Adelaide’s Patch Theatre Company has been delighting children, mainly in the 4-8 year old category, for 40 years and Me and My Shadow is sure to go down as one of their best shows.
At the start, the set seems nothing more than some paper bags strewn across the stage, some cut to resemble apartment like buildings. But soon all manner of transformations take place – a torch becomes a car, then a rocket and finally back to a spotlight. Those bags become people, receptacles for stuff, straw man hair and hats.
Controlling the space are two Flinders Uni Drama Centre graduates, Emma Beech, as the lost girl initially spooked by her own shadow, and Hew Parham, playing both an alter ego and companion.
Many children shows (for obvious reasons) seek to engage the fleeting attention spans of their target audience with noise, slapstick and farce. Patch take on the far more considerable task of securing their focus through wonder, magic, light and shadow. Me and My Shadow achieves in holding their people spell bound – even to the point of amazed silence. It is a craft no doubt many parents wish they could bottle and take home with them.
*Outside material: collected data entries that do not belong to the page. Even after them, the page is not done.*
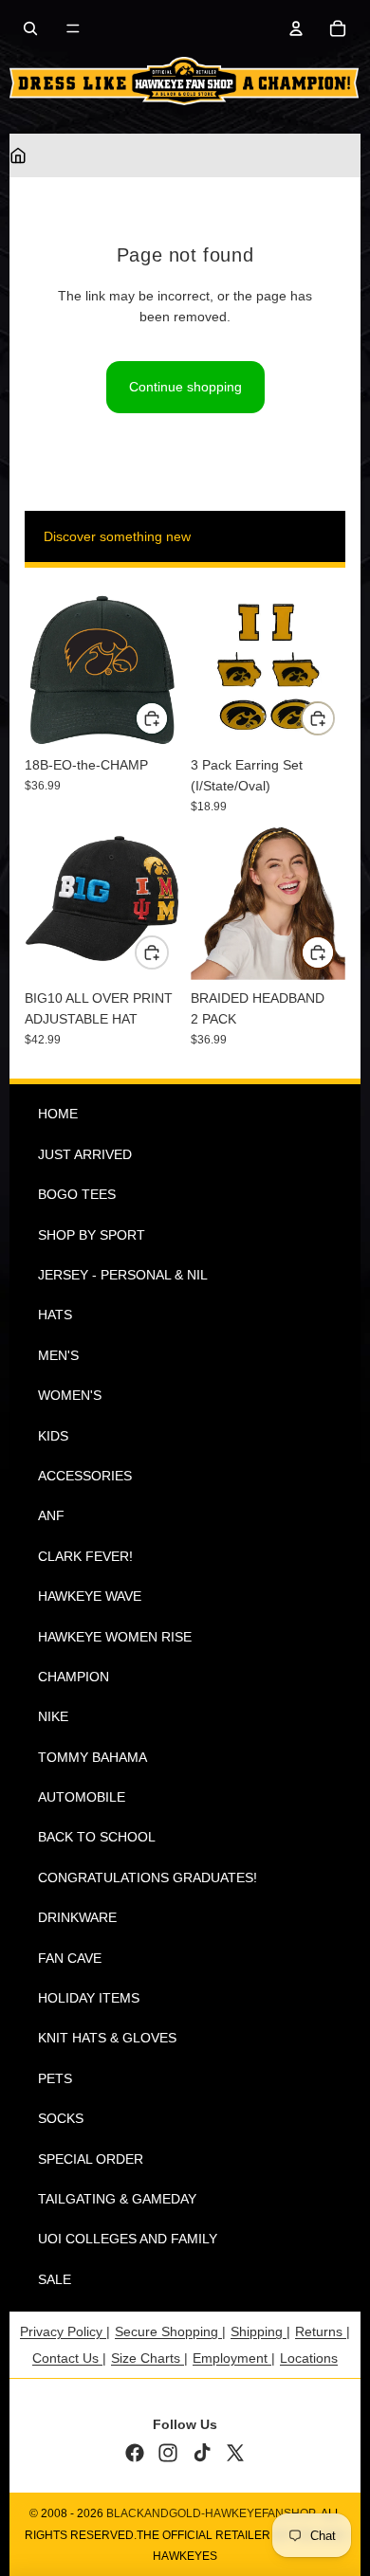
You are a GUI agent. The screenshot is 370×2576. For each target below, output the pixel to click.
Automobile (81, 1797)
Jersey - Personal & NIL (123, 1274)
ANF (51, 1515)
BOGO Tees (77, 1194)
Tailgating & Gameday (117, 2198)
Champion (73, 1676)
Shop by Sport (91, 1235)
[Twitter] (235, 2452)
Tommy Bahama (92, 1757)
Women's (70, 1395)
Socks (60, 2118)
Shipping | (260, 2331)
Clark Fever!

Many parents may also believe that nowadays the only control over the blank canvases that are their progeny’s minds are high tech electronic toys and such mundane things as paper and light will no longer suffice. Be prepared to be wholly challenged for while deep into the performance it all looked like it may fizzle a bit, the last 10 minutes are a joy for everyone. The final globe light and silhouette scenes are not only a delight but a wonder even to the adult minds. The impact on the young ones seated close to the stage as these massive human figures jump about and expand and contract at a whim can only be imagined but those moments are sure to be ones they will cherish.
Me and my Shadow is brilliant children school holiday fare from which no one will feel any burden for attending and indeed very likely a great sense of reward.